• Task instructions: Rewrite all the items below, requests included, shifting every number in the answers (coordinates and the pixel dimensions given in one answer) up by 119. Leave the pictures out.

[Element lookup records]
begin
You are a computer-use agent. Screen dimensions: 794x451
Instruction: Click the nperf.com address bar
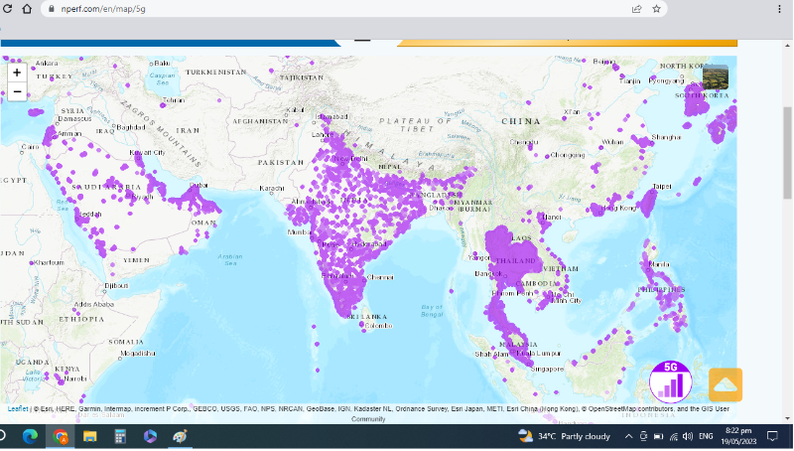click(x=298, y=9)
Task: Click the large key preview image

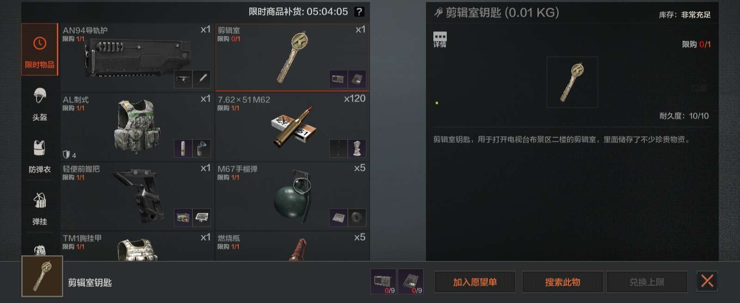Action: 572,82
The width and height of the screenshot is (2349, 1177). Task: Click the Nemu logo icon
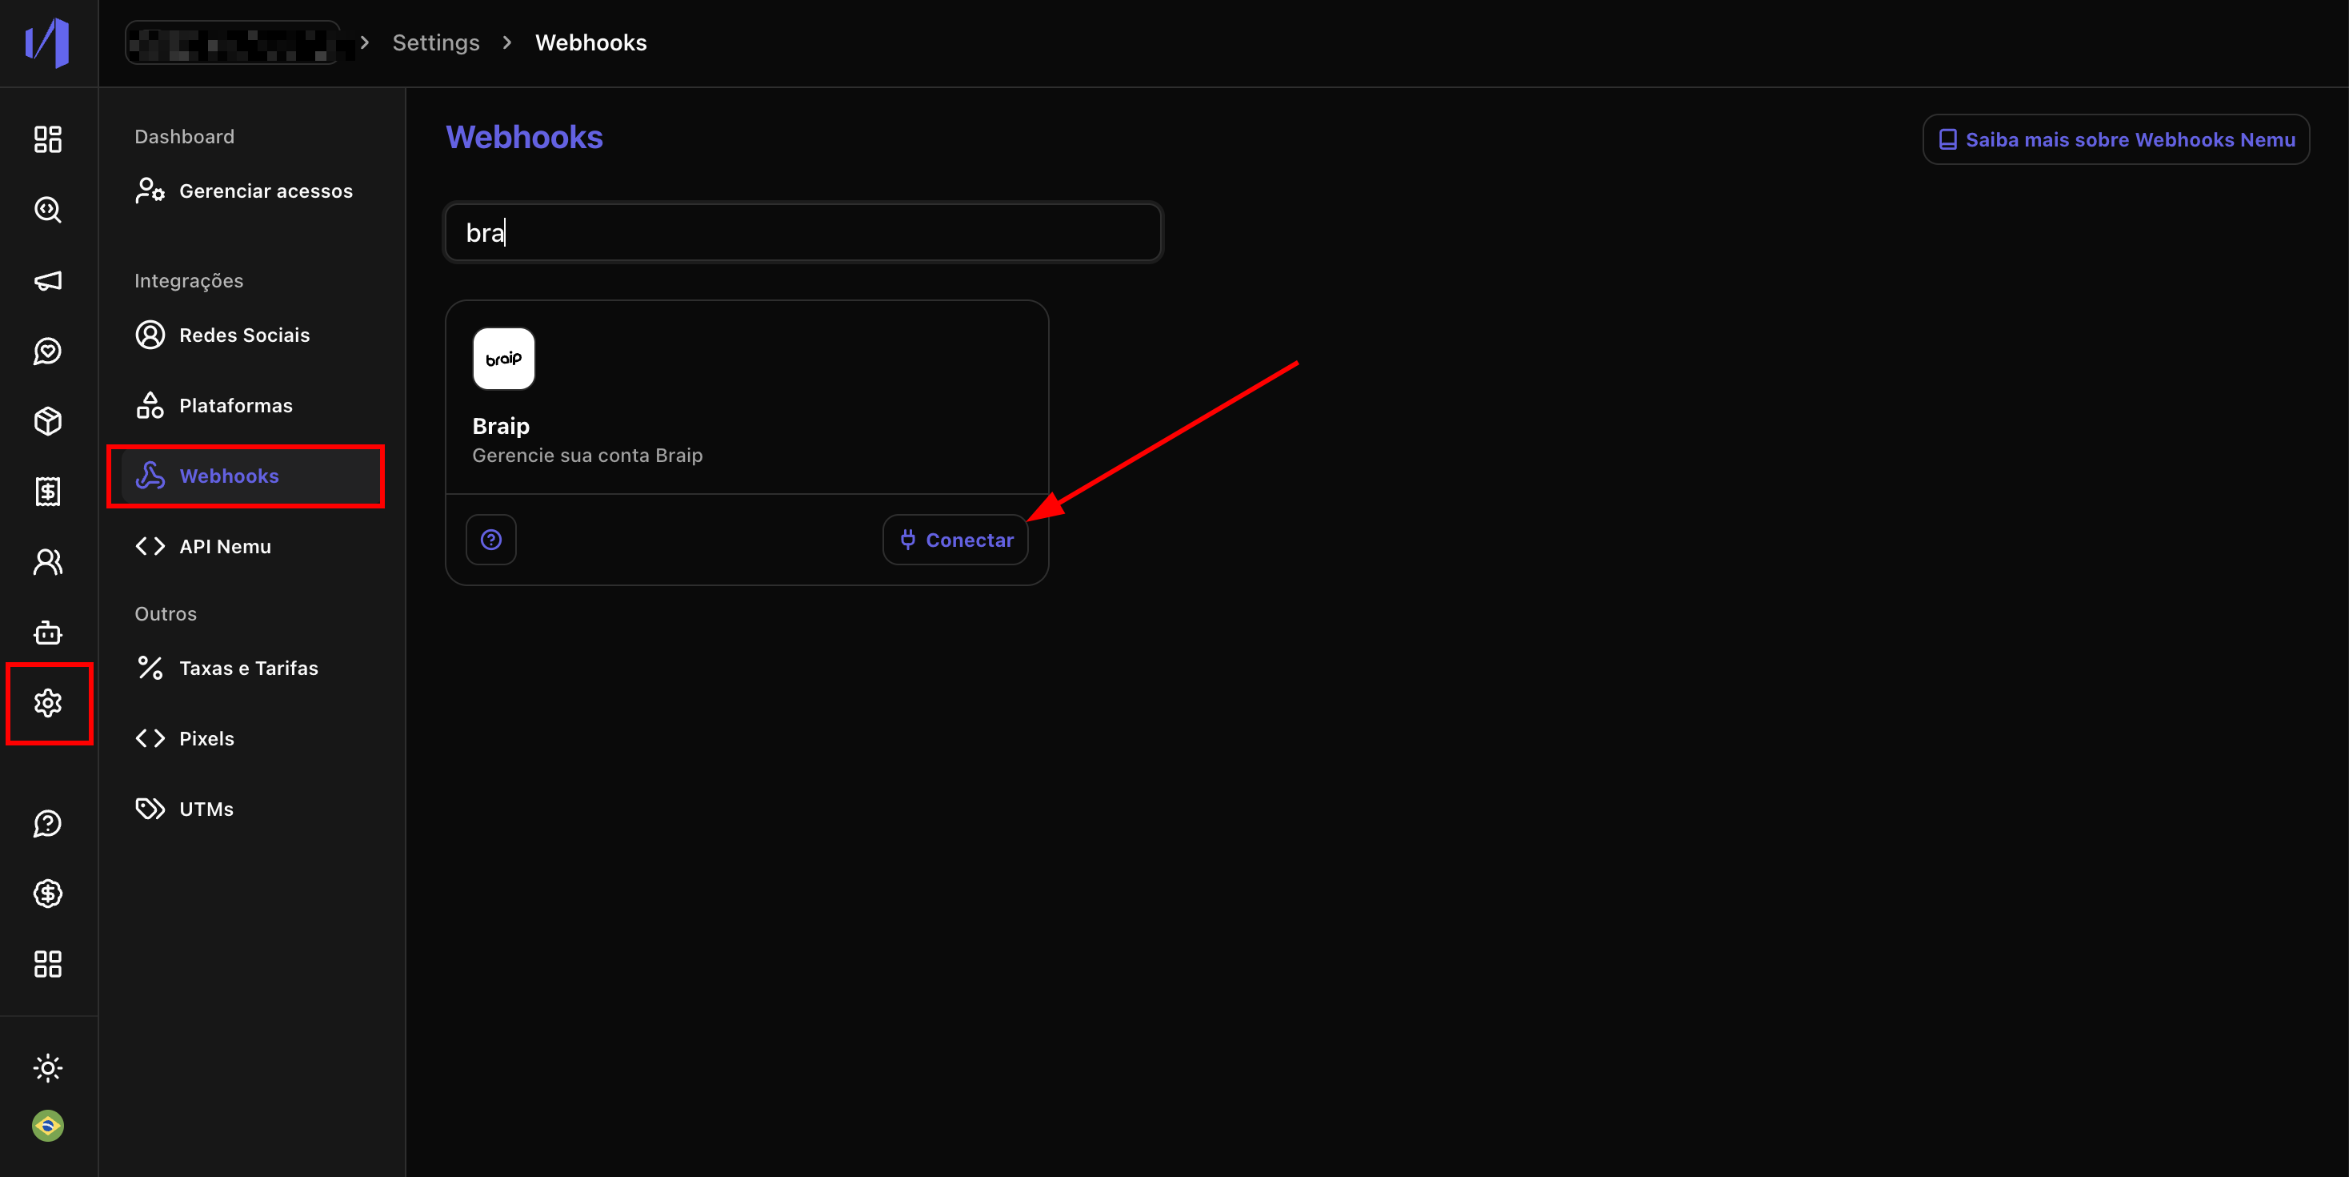coord(47,43)
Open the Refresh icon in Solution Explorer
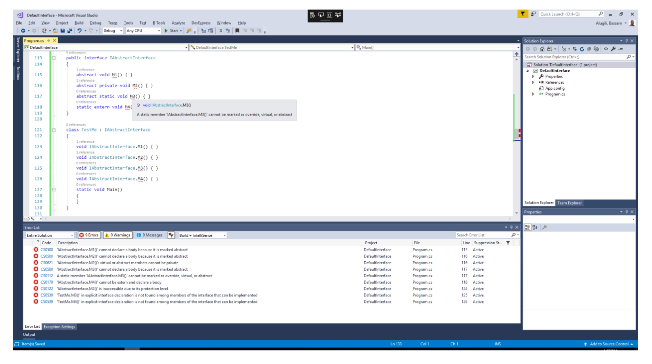Image resolution: width=652 pixels, height=364 pixels. click(582, 49)
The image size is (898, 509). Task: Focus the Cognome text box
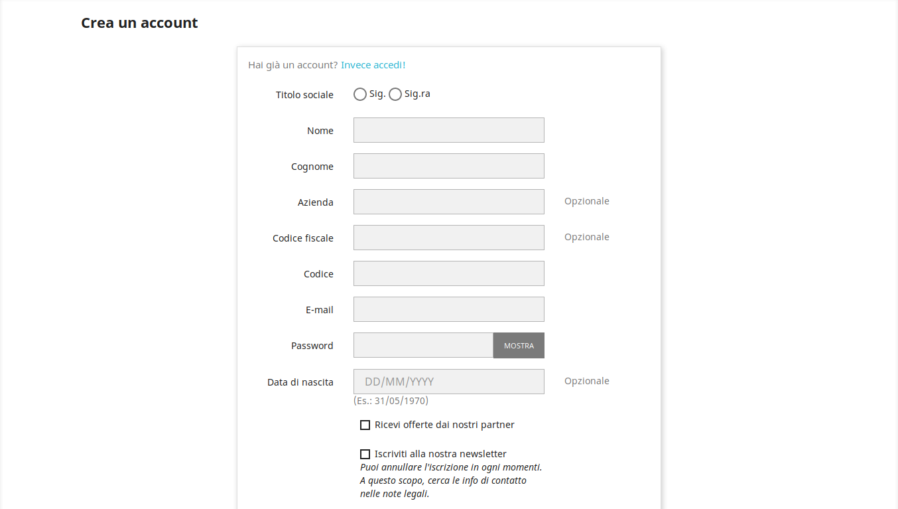448,166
end
• Task response:
You are a computer-use agent. Screen dimensions: 794x451
Instruction: Click the nperf.com address bar
click(x=417, y=128)
Task: Click the large key preview image

Action: 691,201
The width and height of the screenshot is (2349, 1177). Task: Click the Nemu logo icon
coord(166,162)
Open the Refresh icon in Solution Explorer
Image resolution: width=771 pixels, height=483 pixels. click(701, 168)
The image size is (898, 509). Task: Focus the Cognome text box
567,285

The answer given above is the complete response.